__Exercise instructions__
Write out exactly the lines running from the one that contains "Given: Clear the" through the end of the material.

START Supplied information

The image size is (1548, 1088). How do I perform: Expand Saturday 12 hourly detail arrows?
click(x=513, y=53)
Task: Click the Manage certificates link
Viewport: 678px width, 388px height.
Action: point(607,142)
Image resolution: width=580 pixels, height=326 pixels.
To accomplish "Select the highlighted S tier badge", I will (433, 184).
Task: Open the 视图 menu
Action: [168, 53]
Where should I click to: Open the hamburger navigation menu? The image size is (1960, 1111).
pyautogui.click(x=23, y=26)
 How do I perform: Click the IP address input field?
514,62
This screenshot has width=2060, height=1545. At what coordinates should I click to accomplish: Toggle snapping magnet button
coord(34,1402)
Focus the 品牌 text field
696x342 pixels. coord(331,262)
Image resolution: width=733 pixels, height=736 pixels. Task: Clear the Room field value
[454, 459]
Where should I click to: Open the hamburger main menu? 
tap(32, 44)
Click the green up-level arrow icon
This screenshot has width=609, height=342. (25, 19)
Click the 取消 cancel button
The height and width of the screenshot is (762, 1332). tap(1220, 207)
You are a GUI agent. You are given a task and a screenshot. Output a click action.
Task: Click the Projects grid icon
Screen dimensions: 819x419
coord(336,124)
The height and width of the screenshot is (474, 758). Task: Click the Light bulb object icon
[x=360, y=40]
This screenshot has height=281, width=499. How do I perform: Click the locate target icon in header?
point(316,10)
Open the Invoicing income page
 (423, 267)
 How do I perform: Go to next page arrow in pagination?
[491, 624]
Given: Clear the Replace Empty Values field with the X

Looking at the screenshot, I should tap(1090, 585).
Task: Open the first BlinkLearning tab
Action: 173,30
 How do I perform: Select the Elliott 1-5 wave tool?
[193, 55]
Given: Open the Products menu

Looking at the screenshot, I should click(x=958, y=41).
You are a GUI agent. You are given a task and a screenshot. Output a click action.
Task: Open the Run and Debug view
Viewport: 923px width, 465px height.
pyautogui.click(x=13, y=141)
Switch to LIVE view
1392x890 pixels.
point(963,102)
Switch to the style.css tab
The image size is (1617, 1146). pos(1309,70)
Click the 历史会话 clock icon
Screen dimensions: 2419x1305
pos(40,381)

END Supplied information

__Task solution__
Given: Clear the Replace Empty Values field with the X

Looking at the screenshot, I should tap(1090, 585).
Task: Open the first BlinkLearning tab
Action: 173,30
 How do I perform: Select the Elliott 1-5 wave tool?
[193, 55]
Given: Open the Products menu

Looking at the screenshot, I should click(x=958, y=41).
You are a GUI agent. You are given a task and a screenshot. Output a click action.
Task: Open the Run and Debug view
Viewport: 923px width, 465px height.
pyautogui.click(x=13, y=141)
Switch to LIVE view
1392x890 pixels.
point(963,102)
Switch to the style.css tab
The image size is (1617, 1146). pos(1309,70)
Click the 历史会话 clock icon
Screen dimensions: 2419x1305
pos(40,381)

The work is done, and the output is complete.